In 2018 Lebanon hosted the inaugural WAFF U-18 Women's Championship between August and September, in preparation for the 2019 AFC U-19 Women's Championship qualification the following October. After defeating Palestine 3–0 in the opening game, Lebanon lost 2–1 to Jordan in the effective final of the WAFF Championship and finished runners-up. In October 2018, Lebanon hosted their group in the first round of Asian qualifiers, in which they were drawn with Australia, Mongolia and Hong Kong; despite losing 2–0 to Australia, Lebanon won against the other two teams (thanks to four goals by Yara Bou Rada against Hong Kong and three goals by Samira Awad) and qualified to the second round. They were the only Arab country to do so.

During this period, most of the U19s players were also called up to the senior team. In January 2019, 17 of the 23 players called up to the 2019 WAFF Women's Championship in Bahrain came from the U19 team, bringing the average age of the squad to 18.9 years. Lebanon eventually finished third. The players returned in April 2019 to compete in the second round of Asian U-19 qualifiers. Needing a second-place finish in their group of four teams to reach the final tournament, Lebanon finished last after losing against South Korea, Vietnam and Iran.

===West Asian success (2019–present)===
The team's first success came in 2019, in the second edition of the WAFF U-18 Championship in Bahrain. After winning all three games in the group stage, Lebanon advanced the semi-finals, where they defeated Palestine 4–2 to reach the final against hosts Bahrain. Lebanon won 3–0 and were crowned champions for the first time. Three years later, in 2022, Lebanon won their second-consecutive WAFF Championship title on home soil after beating Syria 5–1 in the final.

In March 2023, Lebanon took part in the first round of 2024 Asian Cup qualification, which had been rebranded as an under-20 competition. After defeating Bhutan (6–2) and Mongolia (7–0), Lebanon drew their decisive game against Jordan (0–0) and progressed to the second round for the second consecutive year. Less than three months later, in June, Lebanon were drawn with Australia, Vietnam and Iran. Similarly to 2019, Lebanon lost all three matches and finished last in their group.

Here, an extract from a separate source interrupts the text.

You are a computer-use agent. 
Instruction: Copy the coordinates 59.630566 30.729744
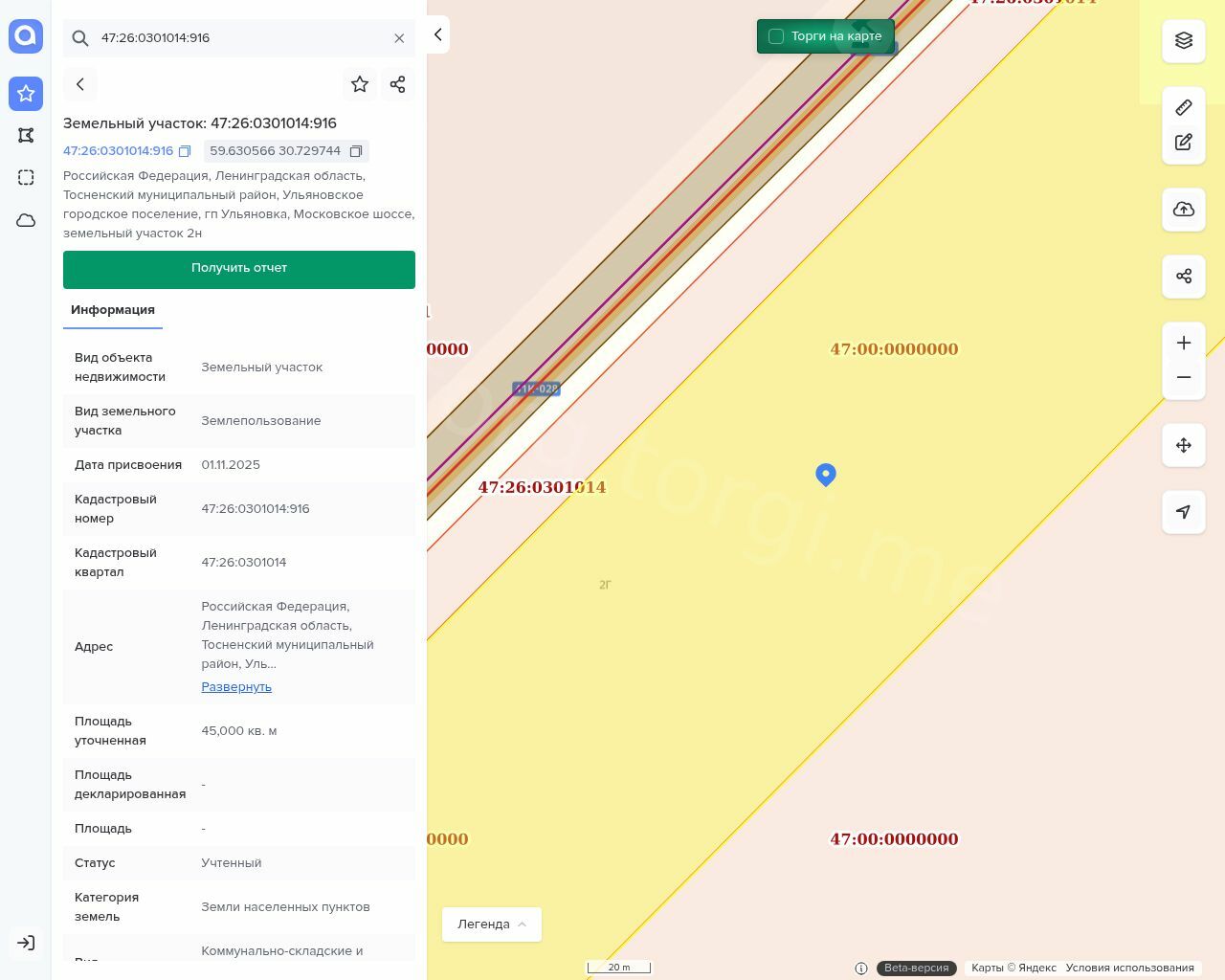pyautogui.click(x=356, y=151)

In November 2024, Lebanon participated in the fourth edition of the WAFF U-18 Girls Championship; the tournament was played in a single round-robin format, with defending champions Lebanon finishing second in a group with Jordan, Palestine and Saudi Arabia.

The team played in the 2026 Asian Cup qualification in August 2025, and were drawn with China, Cambodia, and Syria. After consecutive victories against Cambodia (1–0) and Syria (2–1), Lebanon needed a draw to progress to the final tournament. Against China, Lebanon were handed a heavy defeat (8–0) and did not qualify to the tournament on account of having a lower goal difference than other second-placed teams.

==Results and fixtures==
The following is a list of match results in the last 12 months, as well as any future matches that have been scheduled.

===2025===

  : Farrugia 20', Vassallo 54'
  : Hasno 35', Khazem 61', Lazkani 77', Issa 88'

  : Celeste 12'
  : Lazkani 22'

==Players==
===Current squad===
The following 16 players were called up for the friendly matches against Malta on 22 and 24 October 2025.

Player names marked in bold have been capped at full international level.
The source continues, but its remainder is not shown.